Un silence pesant se poursuivait. Les trois hommes avaient beau réfléchir, aucune interprétation n’était possible pour le moment. Ce fut Miyashita qui brisa le silence :

— Au fait, tu es venu me voir… Tu avais quelque chose de particulier à me dire ?

De surprise, devant le nouveau coup de théâtre qui venait de se produire, Ando en avait presque oublié le but initial de sa visite.

— Ah, c’est vrai, j’ai failli oublier !

Il ouvrit sa mallette, en sortit un carnet, montra une page à Miyashita et Nemoto :

— Quelqu’un chez vous a-t-il un ordinateur de ce modèle ?

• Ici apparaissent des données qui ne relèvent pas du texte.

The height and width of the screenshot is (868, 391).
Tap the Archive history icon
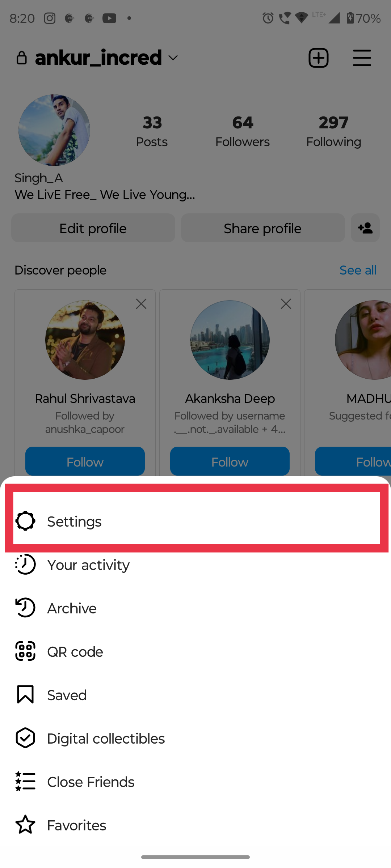(x=25, y=608)
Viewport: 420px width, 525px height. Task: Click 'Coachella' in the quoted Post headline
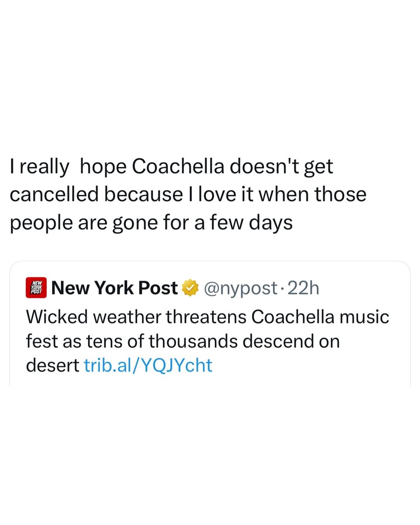[x=292, y=317]
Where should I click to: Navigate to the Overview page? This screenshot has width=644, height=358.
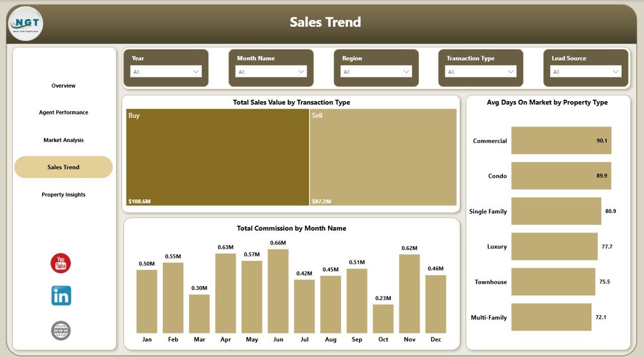point(63,86)
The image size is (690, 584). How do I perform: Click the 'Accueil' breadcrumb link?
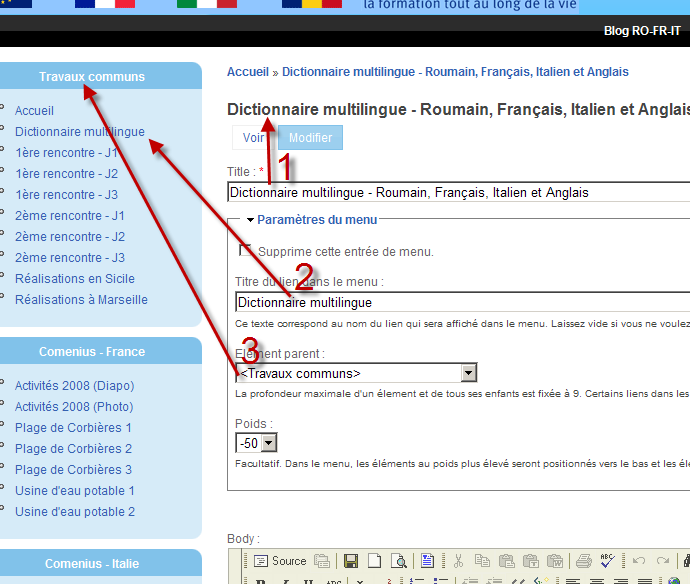click(248, 72)
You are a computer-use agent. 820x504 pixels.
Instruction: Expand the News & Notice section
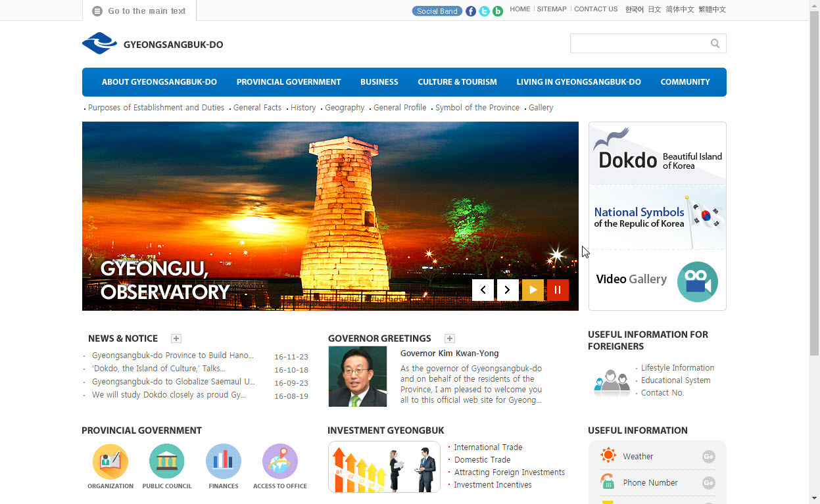(x=176, y=338)
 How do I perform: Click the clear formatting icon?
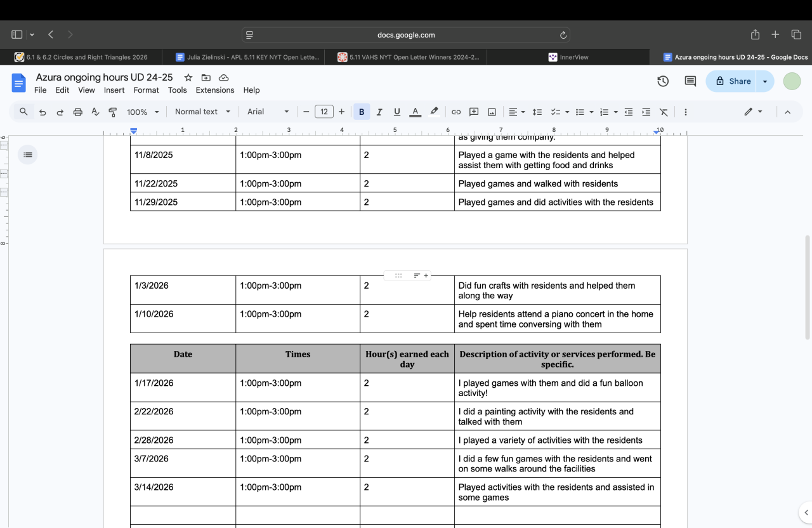click(664, 112)
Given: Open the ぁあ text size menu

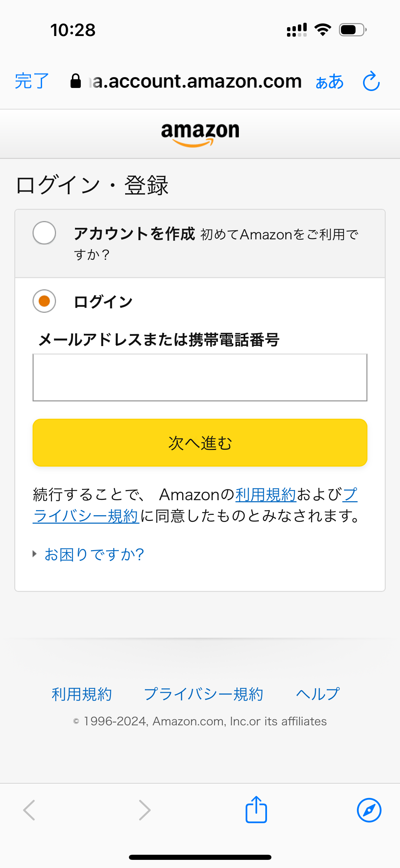Looking at the screenshot, I should [329, 82].
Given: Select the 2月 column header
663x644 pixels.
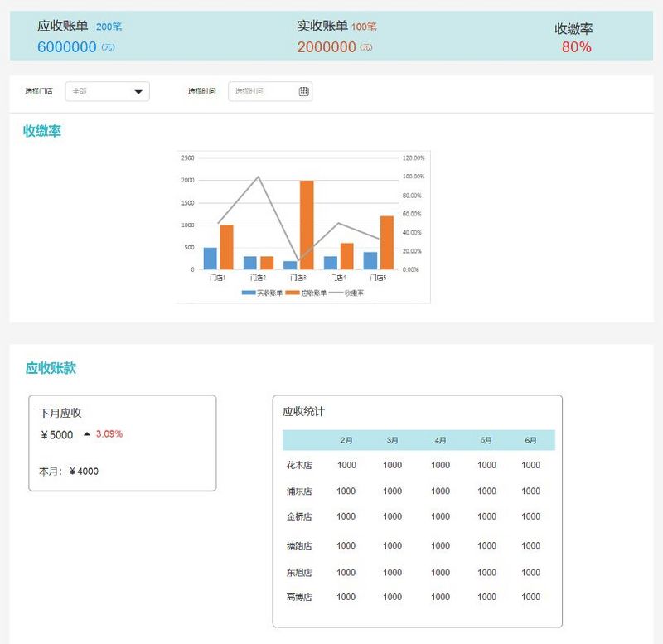Looking at the screenshot, I should pos(346,440).
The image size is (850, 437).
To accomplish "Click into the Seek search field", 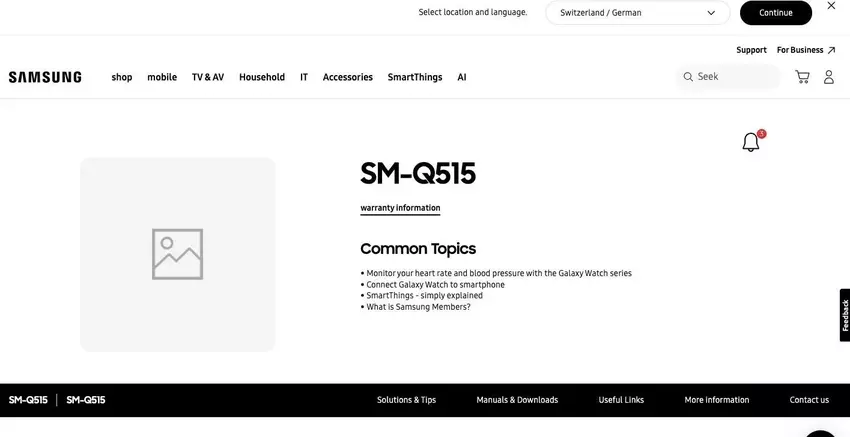I will 735,77.
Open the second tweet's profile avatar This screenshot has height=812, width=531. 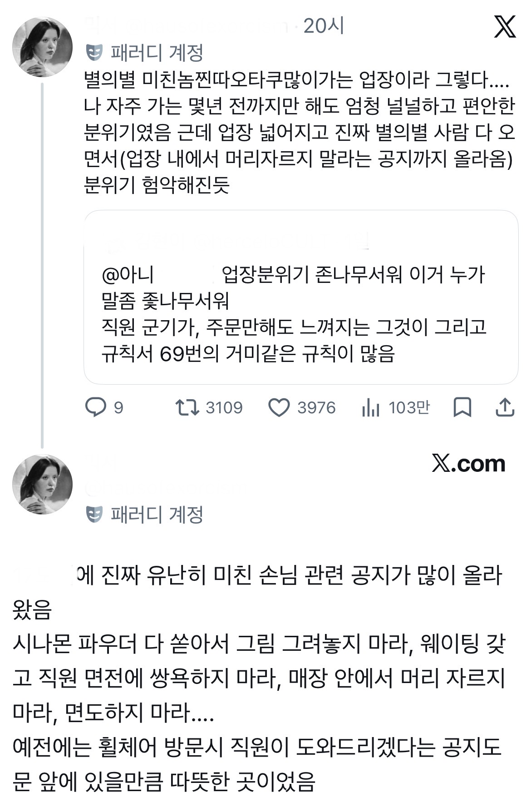pos(42,484)
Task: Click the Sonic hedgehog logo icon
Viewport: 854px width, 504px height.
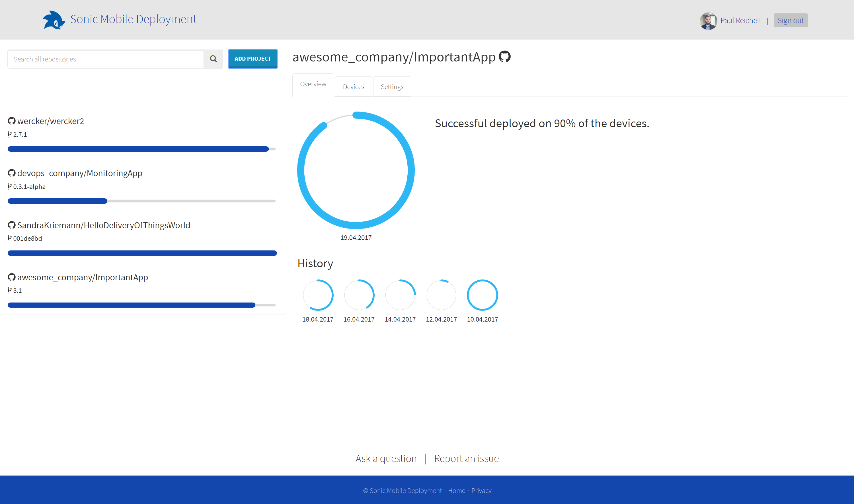Action: click(x=53, y=20)
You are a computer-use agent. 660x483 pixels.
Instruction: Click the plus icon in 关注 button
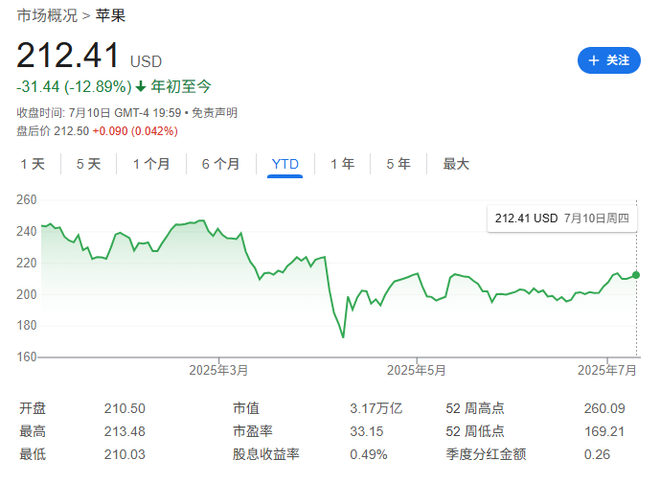tap(594, 60)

Les deux hommes se penchèrent en même temps pour lire les indications sur le type d’appareil : il s’agissait d’un modèle assez répandu.

— Il faut que ce soit exactement le même ?

— Je ne crois pas, la même marque devrait suffire. Il faut que je puisse ouvrir ma disquette.

— Ta disquette ?

Ando sortit l’objet en question de sa mallette.

— Je voudrais la lire, l’imprimer et également en copier le contenu sur un disque dur.

— Ah, fit Nemoto en claquant dans ses mains comme pris d’une idée soudaine : il y a quelqu’un dans mon service qui en a un, j’en suis sûr… c’est… oui, c’est ça, c’est Uchida ! Il a le même modèle.

— Tu crois qu’il me le prêterait ? demanda Ando en hésitant un peu, car il ne connaissait pas directement le dénommé Uchida.

— Je pense qu’il n’y aura pas de problème. Il vient juste de finir ses études et d’entrer dans notre service.

Nemoto semblait insinuer qu’un nouveau venu ne lui refuserait pas ce service à lui, son aîné dans le service.

— Merci d’avance.

— De rien, de rien. Tiens, si nous allions tout de suite faire un tour dans mon laboratoire ?

Ando, qui avait envie d’imprimer le texte au plus vite, ne se fit pas prier.

Il fourra la disquette dans la poche de sa veste et sortit du laboratoire de pathologie à la suite de Nemoto, en adressant un léger signe de la main à Miyashita.